## TEXTE SOURCE
Le projet prévoit la réalisation d’un parcours pédagogique, adressé aux personnes en situation de handicap cognitif et mental, visant à réaliser une composition musicale autour du paysage sonore naturel à l’aide d’applications numériques.

Le projet et les objectifs pédagogiques

Le projet s’inscrit dans le cadre de mon doctorat de recherche au sein du département de Musicologie de l’Université Jean Monnet de Saint Etienne, en codirection avec l’Université Lyon 1 (laboratoire Parcours Santé Systémique), et s’adresse aux personnes en situation de handicap cognitif et mental, jeunes (principalement dans le cadre scolaire) et adultes.

Le projet prévoit la réalisation d’un parcours pédagogique, visant à réaliser une composition musicale autour du paysage sonore naturel, à l’aide d’applications numériques qui reproduisent des bruits de la nature. 

Ce type de travail permet, à travers la création d’une dynamique de groupe, de développer les compétences psychosociales : il s’agit de compétences comme la communication verbale et non verbale, l’empathie, l’estime de soi, la prise de décision, qui contribuent au processus d’autonomisation de la personne, et à augmenter son état de bien-être physique, psychique et social (OMS, 1993). 

De l’autre côté, le parcours vise à augmenter les compétences des participants dans le domaine de la musique, et notamment de celles liées « perception et à la production », prévues dans les programmes ministériels d’éducation musicale du cycle 3 et 4. Le lien avec les programmes ministériels est dû au fait que les écoles (collèges) constituent le public principal du projet.                 

A ce propos, le choix de travailler sur le sujet du paysage sonore naturel apporte de nombreux bienfaits du point de vue pédagogique : tout d’abord, à travers ce type de travail, les participants sont sensibilisés à l’écoute et par rapport aux différentes catégories de bruits qui caractérisent un paysage sonore, selon la classification de R. Murray Schafer (empreinte sonore, signaux, tonalités). En effet, pendant les premières séances des moments dédiés à l’écoute du paysage sonore qui nous entoure sont prévus, et le sujet est aussi abordé du point de vue théorique.

## EXTRAIT DE DONNÉES

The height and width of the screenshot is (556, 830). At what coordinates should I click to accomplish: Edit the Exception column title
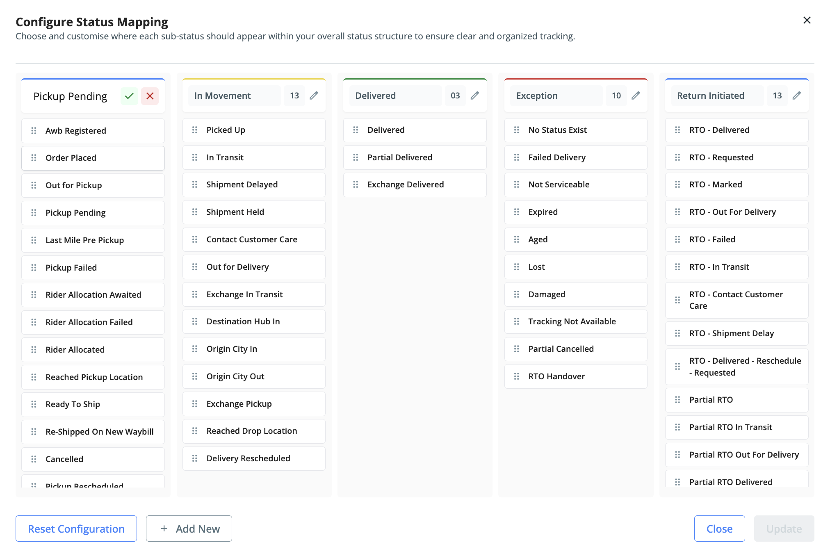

## OBJECTIFS
1) D'après le texte sur le parcours pédagogique, quelle classification sert à distinguer les catégories de bruits d'un paysage sonore ?
2) Rédigez la suite du texte sur le parcours pédagogique, après sa dernière phrase.
Les données ne jouent aucun rôle ici.

## RÉPONSES
1) Celle de R. Murray Schafer.

2)
En plus, le fait de travailler dans le domaine du son, et pas des notes jouées, permet d’éviter d’aborder certains aspects techniques (l’harmonie, la pratique de l’instrument, etc.), en rendant le processus de création de la composition plus intuitif et accessible. 

Enfin, cela permet aussi aux participants de découvrir des genres musicaux, et des univers sonores moins conventionnels, mais tout aussi riches du point de vue expressif et pédagogique.    

Les applications musicales numériques : profils concernant l’accessibilité

Les applications numériques conçues pour la réalisation du projet sont très accessibles et intuitives. Deux types d’outils sont disponibles : des applications qui permettent de déclencher des bruits de la nature, à travers des échantillons enregistrés (Application “Paysage sonore”) ou simulés à travers des techniques de synthèse sonore, comme la synthèse soustractive ou granulaire (Application « La mer »).

Un enregistreur numérique, qui permet d’enregistrer et reproduire des échantillons de sons, est mis à disposition des participants.

En revanche, les applications du deuxième type simulent le timbre de certains instruments de musique qui, dans l’imaginaire collectif, peuvent être associés à ce type d’environnement sonore naturel, comme par exemple le djembé ou le didgeridoo – Par exemple l’application « Djembé »

Enfin, une troisième série d’outils numériques est actuellement en phase de développement, visant à l’acquisition des compétences théoriques dans le domaine de la musique prévues dans les programmes ministériels susmentionnés.

Testez les applications ci-dessous

 Ces outils numériques sont développés et testés par les participants, et une activité d’observation participante est menée lors des ateliers, de manière à pouvoir apporter au fur et à mesure les adaptations nécessaires pour les rendre plus accessibles.

Un entretien à la fin du parcours avec les participants, leurs parents (où disponibles) et les professionnels qui les accompagnent, permet d’évaluer également ces aspects.

Les outils numériques sont développés principalement sous forme d’applications pour le web, un format assez adapté pour ce public, étant donné qu’elles ne nécessitent d’aucune installation de logiciels : il suffit de cliquer sur un lien web pour y accéder. En plus, des aménagements sont apportés afin de faire face aux troubles liés à la compréhension (simplification des outils, explications textuelles, icônes sur les éléments des interfaces, etc.) et à la lecture (système de synthèse vocale pour expliquer le fonctionnement des dispositifs, adaptation de la police, de l’interligne, des couleurs, etc.).

Enfin, les applications sont utilisables sur plusieurs types de supports (smartphone, tablette, ordinateur) ; dans le cas des applications pour smartphone, certains paramètres du son sont contrôlés par l’accéléromètre du dispositif, à travers des mouvement très simples et intuitifs.

Certaines applications peuvent être aussi contrôlées par des dispositifs externes (contrôleurs MIDI). Cette grande variété d’outils permet à chaque participant de choisir le dispositif, et le mode d’interaction, qui lui conviennent le plus, et de faire face ainsi aux troubles éventuels liés à la coordination et à la motricité fine, dus à la dyspraxie.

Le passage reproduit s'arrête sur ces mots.